“O Governo brasileiro reitera que seguirá perseguindo um acordo equilibrado e mutuamente benéfico com os EUA, pautando-se sempre pelo respeito, pelo diálogo e pela soberania nacional”, de acordo com um comunicado divulgado pelos negociadores brasileiros.
As duas partes concordaram em voltar a reunir-se a nível ministerial em breve, seja presencialmente ou virtualmente, para analisar os progressos alcançados nas negociações bilaterais que vão decorrer nas próximas semanas.
O comunicado foi divulgado após uma reunião virtual, realizada entre os ministros brasileiros das Relações Exteriores, Mauro Vieira, do Desenvolvimento, Indústria e Comércio Exterior, Márcio Elias Rosa, e o representante comercial dos Estados Unidos, JamiesonGreer. O novo encontro ministerial foi acordado na sequência da conversa telefónica que os Presidentes do Brasil, Luiz Inácio Lula da Silva, e dos Estados Unidos, Donald Trump, mantiveram em 21 de Agosto, no qual concordaram abrir um novo canal de diálogo e “reforçaram a perspectiva de uma solução negociada”.
Os dois líderes concordaram que permanecer à mesa das negociações é a melhor opção para resolver a crise provocada pela decisão de Washington de impor direitos aduaneiros adicionais que podem chegar aos 37,5% sobre uma parte dos produtos brasileiros importados. O governo brasileiro pretende aproveitar as negociações para convencer os Estados Unidos a eliminar as tarifas, ou pelo menos minimizar os efeitos com a inclusão de novos produtos nas listas de excepções.
Washington impôs uma tarifa de 25% sobre grande parte dos produtos brasileiros como sanção por supostas práticas comerciais desleais de Brasília e outra de 12,5% devido à alegada tolerância das autoridades brasileiras em relação ao trabalho forçado. Nesta reunião, lê-se ainda no comunicado, os ministros brasileiros rejeitaram as "medidas unilaterais impostas contra o país", que classificaram como incompatíveis com as regras multilaterais do comércio. Os ministros reiteraram que as justificações apresentadas pelo governo dos Estados Unidos nas conclusões das investigações "não correspondem às efectivas práticas brasileiras", pelo que consideram "injusto o tratamento discriminatório adoptado" contra o país.
Orçamento com contas positivas
O Governo brasileiro entregou ao Congresso Nacional o Projecto de Lei Orçamentária Anual de 2027 com previsões de 18,6 mil milhões de reais (3 mil milhões de euros) em superavit nas contas públicas.
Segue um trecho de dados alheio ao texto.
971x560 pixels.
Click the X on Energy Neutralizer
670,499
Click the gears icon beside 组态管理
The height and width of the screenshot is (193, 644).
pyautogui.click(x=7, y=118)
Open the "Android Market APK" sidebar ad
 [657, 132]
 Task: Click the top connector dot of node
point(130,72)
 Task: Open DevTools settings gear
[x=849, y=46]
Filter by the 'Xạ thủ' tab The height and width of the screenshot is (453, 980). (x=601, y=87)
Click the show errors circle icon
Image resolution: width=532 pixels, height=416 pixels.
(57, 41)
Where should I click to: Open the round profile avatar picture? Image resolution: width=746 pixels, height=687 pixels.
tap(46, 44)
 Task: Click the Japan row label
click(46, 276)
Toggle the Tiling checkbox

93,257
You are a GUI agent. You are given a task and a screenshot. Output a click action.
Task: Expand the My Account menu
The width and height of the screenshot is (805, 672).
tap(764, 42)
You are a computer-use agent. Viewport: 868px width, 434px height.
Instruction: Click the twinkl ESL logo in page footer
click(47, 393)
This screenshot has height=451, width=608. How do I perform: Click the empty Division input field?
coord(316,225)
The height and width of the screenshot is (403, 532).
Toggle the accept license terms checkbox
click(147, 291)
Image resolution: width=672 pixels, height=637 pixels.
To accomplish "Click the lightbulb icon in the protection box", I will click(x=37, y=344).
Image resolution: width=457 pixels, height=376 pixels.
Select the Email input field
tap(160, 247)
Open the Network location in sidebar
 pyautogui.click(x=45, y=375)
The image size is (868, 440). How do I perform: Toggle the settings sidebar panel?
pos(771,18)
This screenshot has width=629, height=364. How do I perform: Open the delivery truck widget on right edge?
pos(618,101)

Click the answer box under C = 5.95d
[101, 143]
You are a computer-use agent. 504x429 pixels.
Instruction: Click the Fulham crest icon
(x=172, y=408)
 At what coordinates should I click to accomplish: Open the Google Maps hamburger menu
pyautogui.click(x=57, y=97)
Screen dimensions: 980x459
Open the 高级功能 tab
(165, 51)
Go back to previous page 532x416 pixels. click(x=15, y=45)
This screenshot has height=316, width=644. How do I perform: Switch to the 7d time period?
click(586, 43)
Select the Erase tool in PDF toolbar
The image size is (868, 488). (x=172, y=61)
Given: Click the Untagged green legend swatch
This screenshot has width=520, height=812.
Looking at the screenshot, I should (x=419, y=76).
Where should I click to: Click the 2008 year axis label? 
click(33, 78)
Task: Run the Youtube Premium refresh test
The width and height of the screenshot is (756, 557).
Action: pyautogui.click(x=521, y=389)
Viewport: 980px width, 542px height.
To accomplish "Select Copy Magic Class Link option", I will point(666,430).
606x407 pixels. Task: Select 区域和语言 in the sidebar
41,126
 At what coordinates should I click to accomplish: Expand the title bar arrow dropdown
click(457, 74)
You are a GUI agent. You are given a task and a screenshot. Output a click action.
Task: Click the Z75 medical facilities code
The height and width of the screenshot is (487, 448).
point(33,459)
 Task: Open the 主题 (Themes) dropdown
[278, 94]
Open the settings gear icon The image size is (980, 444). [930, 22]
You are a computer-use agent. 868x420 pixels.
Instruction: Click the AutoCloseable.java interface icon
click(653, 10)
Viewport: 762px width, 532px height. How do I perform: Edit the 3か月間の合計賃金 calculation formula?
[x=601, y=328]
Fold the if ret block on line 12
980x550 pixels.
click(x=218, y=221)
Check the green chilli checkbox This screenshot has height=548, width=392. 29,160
Trata-se da primeira vez, desde 2014, que o Palácio do Planalto apresenta uma proposta orçamental anual ao Congresso brasileiro, prevendo resultado positivo, o que é atribuído pela equipa económica às regras fiscais que travam o crescimento real de despesas com funcionários.
A proposta orçamentária do governo Lula da Silva para o ano que vem prevê ainda 470,1 mil milhões em despesas primárias nas contas públicas, além de 3,459 biliões de reais (cerca de 574,6 mil milhões de euros) em receitas. "Uma das nossas mensagens centrais é que, no próximo ano, teremos um Orçamento equilibrado", disse o ministro do Planejamento e Orçamento, Bruno Moretti, em conferência de imprensa.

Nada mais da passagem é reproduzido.